» **PROBLEM**: Give again, exactly as written, each line of the material below starting at the line that contains "Screen dimensions: 322x207" and ending at the line that contains "Task: Sort by the TVL column arrows". Both ends count, and no other line does.

####

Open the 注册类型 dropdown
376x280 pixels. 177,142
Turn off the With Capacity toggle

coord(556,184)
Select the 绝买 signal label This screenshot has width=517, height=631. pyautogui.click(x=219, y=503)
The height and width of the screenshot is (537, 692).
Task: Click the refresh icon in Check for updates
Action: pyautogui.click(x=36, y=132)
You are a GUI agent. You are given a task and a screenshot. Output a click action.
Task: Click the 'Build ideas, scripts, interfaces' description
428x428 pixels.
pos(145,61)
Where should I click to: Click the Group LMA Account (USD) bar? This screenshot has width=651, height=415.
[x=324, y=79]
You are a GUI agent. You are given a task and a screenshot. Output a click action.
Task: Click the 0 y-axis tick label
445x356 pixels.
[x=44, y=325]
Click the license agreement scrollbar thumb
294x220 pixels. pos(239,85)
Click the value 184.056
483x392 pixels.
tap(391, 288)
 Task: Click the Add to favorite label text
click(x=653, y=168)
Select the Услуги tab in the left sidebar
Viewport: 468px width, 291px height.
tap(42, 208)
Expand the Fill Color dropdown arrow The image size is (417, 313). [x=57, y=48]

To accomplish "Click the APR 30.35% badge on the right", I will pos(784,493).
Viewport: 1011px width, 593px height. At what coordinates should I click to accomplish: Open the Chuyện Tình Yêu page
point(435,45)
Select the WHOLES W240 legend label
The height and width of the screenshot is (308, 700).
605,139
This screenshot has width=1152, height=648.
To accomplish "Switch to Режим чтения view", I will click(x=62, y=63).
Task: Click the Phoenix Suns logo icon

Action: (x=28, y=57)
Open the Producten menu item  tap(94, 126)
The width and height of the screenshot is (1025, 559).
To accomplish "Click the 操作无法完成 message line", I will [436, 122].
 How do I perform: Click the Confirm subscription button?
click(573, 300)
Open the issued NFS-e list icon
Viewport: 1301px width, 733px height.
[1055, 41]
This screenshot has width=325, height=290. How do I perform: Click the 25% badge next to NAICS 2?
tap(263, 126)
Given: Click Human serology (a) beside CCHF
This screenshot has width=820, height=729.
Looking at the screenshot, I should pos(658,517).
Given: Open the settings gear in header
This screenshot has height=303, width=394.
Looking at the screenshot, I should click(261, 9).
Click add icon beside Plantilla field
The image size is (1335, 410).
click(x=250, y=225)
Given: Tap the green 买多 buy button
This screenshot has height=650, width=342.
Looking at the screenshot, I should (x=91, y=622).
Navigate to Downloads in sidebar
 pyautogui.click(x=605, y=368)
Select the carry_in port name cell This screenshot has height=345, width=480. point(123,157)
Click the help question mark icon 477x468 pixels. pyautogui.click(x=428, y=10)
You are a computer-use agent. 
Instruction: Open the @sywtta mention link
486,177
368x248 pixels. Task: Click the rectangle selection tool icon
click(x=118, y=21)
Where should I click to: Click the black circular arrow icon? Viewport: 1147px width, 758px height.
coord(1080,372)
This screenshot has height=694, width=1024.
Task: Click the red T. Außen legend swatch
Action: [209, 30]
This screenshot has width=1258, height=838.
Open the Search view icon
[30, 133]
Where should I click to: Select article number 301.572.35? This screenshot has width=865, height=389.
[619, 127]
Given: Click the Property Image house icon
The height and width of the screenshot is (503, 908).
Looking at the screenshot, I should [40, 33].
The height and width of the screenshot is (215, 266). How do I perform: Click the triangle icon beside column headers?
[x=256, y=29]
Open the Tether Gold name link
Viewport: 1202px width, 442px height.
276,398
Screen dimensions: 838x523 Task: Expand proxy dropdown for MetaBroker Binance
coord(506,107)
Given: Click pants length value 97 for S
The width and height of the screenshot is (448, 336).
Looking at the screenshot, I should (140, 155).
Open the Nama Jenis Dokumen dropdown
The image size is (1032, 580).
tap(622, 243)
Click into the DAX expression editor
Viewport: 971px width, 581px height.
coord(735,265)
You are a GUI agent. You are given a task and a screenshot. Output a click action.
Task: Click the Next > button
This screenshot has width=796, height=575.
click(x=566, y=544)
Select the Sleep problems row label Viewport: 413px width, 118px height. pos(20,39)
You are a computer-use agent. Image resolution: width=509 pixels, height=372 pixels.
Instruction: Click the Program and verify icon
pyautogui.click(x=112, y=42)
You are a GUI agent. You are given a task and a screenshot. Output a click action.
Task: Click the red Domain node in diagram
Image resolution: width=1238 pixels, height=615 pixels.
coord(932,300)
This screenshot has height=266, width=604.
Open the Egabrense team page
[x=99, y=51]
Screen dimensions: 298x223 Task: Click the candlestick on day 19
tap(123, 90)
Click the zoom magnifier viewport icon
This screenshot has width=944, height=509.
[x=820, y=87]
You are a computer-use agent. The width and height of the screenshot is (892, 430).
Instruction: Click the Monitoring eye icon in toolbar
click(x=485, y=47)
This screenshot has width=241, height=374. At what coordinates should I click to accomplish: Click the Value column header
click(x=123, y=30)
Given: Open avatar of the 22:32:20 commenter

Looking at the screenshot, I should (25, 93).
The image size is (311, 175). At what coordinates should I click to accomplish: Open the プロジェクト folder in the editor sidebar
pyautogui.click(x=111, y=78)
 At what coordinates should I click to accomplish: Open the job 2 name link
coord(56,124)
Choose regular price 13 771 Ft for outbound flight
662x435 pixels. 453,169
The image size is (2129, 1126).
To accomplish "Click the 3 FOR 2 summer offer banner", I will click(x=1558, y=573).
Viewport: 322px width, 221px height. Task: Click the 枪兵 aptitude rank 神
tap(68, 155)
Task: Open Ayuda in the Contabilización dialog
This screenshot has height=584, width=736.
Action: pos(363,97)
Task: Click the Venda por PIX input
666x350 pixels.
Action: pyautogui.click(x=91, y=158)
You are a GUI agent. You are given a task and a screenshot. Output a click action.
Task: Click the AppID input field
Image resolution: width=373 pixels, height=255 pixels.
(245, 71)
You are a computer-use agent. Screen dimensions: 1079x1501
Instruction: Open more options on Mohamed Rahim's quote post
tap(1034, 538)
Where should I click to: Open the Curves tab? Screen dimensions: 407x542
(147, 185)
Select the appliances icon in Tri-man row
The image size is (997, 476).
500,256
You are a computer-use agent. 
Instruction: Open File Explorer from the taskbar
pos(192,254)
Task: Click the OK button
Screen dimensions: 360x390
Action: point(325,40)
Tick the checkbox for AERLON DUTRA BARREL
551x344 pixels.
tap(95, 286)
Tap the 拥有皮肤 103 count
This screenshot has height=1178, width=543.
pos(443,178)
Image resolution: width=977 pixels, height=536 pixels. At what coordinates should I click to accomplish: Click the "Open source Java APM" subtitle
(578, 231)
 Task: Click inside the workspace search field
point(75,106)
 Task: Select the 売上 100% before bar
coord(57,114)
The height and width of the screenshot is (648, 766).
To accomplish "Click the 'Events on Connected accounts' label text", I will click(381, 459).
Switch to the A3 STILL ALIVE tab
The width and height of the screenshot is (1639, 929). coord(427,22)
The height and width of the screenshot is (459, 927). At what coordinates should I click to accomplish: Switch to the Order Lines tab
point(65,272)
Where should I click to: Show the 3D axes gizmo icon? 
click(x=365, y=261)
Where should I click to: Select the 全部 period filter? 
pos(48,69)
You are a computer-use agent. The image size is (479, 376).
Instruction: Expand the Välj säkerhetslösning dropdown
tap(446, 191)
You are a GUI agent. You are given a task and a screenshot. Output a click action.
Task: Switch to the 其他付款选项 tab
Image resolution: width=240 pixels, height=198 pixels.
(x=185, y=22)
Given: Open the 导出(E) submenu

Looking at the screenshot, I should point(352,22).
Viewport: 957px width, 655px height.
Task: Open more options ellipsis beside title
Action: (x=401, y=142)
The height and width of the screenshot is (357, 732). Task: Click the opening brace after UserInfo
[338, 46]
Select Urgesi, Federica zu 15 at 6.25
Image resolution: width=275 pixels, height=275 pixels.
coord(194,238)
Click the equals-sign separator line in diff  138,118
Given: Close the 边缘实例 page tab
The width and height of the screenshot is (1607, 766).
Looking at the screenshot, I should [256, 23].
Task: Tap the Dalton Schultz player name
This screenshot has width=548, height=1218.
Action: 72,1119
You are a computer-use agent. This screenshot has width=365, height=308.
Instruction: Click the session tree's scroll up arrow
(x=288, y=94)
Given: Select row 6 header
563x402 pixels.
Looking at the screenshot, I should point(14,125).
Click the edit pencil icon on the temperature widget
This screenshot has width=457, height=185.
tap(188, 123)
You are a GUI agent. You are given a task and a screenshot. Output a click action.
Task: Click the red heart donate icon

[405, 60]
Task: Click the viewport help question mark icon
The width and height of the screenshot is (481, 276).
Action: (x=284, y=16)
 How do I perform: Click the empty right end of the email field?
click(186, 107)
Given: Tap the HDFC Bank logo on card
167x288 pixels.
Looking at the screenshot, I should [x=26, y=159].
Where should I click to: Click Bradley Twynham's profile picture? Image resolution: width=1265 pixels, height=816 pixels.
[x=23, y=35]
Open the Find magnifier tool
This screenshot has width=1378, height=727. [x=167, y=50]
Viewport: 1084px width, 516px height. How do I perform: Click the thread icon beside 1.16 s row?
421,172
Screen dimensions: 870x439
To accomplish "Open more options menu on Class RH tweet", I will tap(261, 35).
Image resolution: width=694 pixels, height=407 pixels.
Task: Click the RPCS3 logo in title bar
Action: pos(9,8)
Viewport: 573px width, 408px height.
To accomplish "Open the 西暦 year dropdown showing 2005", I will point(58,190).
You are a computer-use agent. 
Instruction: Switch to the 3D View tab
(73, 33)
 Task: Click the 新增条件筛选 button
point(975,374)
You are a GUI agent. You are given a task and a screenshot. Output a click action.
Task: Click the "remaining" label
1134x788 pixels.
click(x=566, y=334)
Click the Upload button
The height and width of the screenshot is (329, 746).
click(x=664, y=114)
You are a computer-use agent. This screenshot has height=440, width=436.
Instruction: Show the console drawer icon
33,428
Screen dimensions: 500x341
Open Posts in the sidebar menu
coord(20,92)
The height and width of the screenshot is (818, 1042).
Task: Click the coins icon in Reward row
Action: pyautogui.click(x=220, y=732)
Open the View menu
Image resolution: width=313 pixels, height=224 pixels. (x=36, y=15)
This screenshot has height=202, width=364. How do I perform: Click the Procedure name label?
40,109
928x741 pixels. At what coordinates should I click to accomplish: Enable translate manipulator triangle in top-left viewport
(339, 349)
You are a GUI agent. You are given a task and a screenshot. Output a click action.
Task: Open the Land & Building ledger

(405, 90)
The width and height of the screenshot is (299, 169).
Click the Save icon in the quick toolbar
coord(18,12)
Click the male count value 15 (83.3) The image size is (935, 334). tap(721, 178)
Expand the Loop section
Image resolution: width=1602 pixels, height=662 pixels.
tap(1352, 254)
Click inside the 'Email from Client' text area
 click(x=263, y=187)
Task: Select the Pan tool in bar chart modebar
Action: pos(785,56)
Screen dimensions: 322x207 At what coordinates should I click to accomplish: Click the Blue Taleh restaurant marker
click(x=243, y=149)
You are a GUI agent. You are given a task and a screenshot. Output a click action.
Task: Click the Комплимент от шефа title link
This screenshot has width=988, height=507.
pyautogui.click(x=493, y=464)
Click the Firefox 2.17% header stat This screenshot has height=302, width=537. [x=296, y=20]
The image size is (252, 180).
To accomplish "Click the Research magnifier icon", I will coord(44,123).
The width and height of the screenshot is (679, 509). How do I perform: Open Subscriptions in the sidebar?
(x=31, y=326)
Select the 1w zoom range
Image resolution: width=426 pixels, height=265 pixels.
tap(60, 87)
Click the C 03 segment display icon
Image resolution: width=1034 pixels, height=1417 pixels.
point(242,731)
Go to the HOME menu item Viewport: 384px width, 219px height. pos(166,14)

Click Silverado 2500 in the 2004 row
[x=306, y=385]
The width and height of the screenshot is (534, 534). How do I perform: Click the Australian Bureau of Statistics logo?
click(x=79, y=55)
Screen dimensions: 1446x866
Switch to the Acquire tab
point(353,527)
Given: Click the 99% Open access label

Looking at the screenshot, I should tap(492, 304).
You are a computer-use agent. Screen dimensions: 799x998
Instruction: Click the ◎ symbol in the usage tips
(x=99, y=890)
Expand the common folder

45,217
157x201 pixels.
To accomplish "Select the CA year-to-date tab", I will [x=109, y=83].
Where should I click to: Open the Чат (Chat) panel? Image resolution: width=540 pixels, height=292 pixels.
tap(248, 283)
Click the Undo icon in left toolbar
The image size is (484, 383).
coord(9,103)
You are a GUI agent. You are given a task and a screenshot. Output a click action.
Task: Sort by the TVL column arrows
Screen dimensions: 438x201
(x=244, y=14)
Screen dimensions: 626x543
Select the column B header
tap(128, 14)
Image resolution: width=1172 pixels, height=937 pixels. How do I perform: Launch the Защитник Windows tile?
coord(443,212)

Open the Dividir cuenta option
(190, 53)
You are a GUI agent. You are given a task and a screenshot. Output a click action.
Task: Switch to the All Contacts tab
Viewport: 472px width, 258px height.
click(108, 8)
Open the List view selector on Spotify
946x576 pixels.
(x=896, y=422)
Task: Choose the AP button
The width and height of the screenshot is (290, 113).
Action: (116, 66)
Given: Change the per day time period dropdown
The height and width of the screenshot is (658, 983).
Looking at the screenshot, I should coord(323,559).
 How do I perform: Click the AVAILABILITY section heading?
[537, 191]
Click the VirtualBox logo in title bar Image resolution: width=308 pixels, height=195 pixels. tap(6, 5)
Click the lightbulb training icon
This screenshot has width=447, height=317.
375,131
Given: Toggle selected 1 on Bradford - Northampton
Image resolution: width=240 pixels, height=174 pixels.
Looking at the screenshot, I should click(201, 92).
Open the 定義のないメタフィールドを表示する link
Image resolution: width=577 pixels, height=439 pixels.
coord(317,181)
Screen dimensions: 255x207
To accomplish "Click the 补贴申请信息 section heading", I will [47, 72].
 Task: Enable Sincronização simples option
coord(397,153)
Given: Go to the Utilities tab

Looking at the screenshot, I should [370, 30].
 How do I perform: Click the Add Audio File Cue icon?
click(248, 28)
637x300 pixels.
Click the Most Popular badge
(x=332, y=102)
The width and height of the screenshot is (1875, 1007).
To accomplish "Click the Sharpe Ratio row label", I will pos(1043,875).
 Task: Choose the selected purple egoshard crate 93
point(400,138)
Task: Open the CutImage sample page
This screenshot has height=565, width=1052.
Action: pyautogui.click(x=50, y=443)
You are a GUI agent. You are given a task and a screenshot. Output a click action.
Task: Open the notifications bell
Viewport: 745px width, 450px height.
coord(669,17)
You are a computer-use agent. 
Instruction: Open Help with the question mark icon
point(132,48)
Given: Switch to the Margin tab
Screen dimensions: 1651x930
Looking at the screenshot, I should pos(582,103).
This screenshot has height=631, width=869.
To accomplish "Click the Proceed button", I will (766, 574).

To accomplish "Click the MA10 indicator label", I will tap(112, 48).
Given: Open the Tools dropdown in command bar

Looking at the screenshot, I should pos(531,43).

####

» **THE ANSWER**:
Screen dimensions: 322x207 At what coordinates should I click to accomplish: Click the Blue Taleh restaurant marker
click(x=243, y=149)
You are a GUI agent. You are given a task and a screenshot. Output a click action.
Task: Click the Комплимент от шефа title link
This screenshot has width=988, height=507.
pyautogui.click(x=493, y=464)
Click the Firefox 2.17% header stat This screenshot has height=302, width=537. [x=296, y=20]
The image size is (252, 180).
To accomplish "Click the Research magnifier icon", I will coord(44,123).
The width and height of the screenshot is (679, 509). How do I perform: Open Subscriptions in the sidebar?
(x=31, y=326)
Select the 1w zoom range
Image resolution: width=426 pixels, height=265 pixels.
tap(60, 87)
Click the C 03 segment display icon
Image resolution: width=1034 pixels, height=1417 pixels.
point(242,731)
Go to the HOME menu item Viewport: 384px width, 219px height. pos(166,14)

Click Silverado 2500 in the 2004 row
[x=306, y=385]
The width and height of the screenshot is (534, 534). How do I perform: Click the Australian Bureau of Statistics logo?
click(x=79, y=55)
Screen dimensions: 1446x866
Switch to the Acquire tab
point(353,527)
Given: Click the 99% Open access label

Looking at the screenshot, I should tap(492, 304).
You are a computer-use agent. Screen dimensions: 799x998
Instruction: Click the ◎ symbol in the usage tips
(x=99, y=890)
Expand the common folder

45,217
157x201 pixels.
To accomplish "Select the CA year-to-date tab", I will [x=109, y=83].
Where should I click to: Open the Чат (Chat) panel? Image resolution: width=540 pixels, height=292 pixels.
tap(248, 283)
Click the Undo icon in left toolbar
The image size is (484, 383).
coord(9,103)
You are a GUI agent. You are given a task and a screenshot. Output a click action.
Task: Sort by the TVL column arrows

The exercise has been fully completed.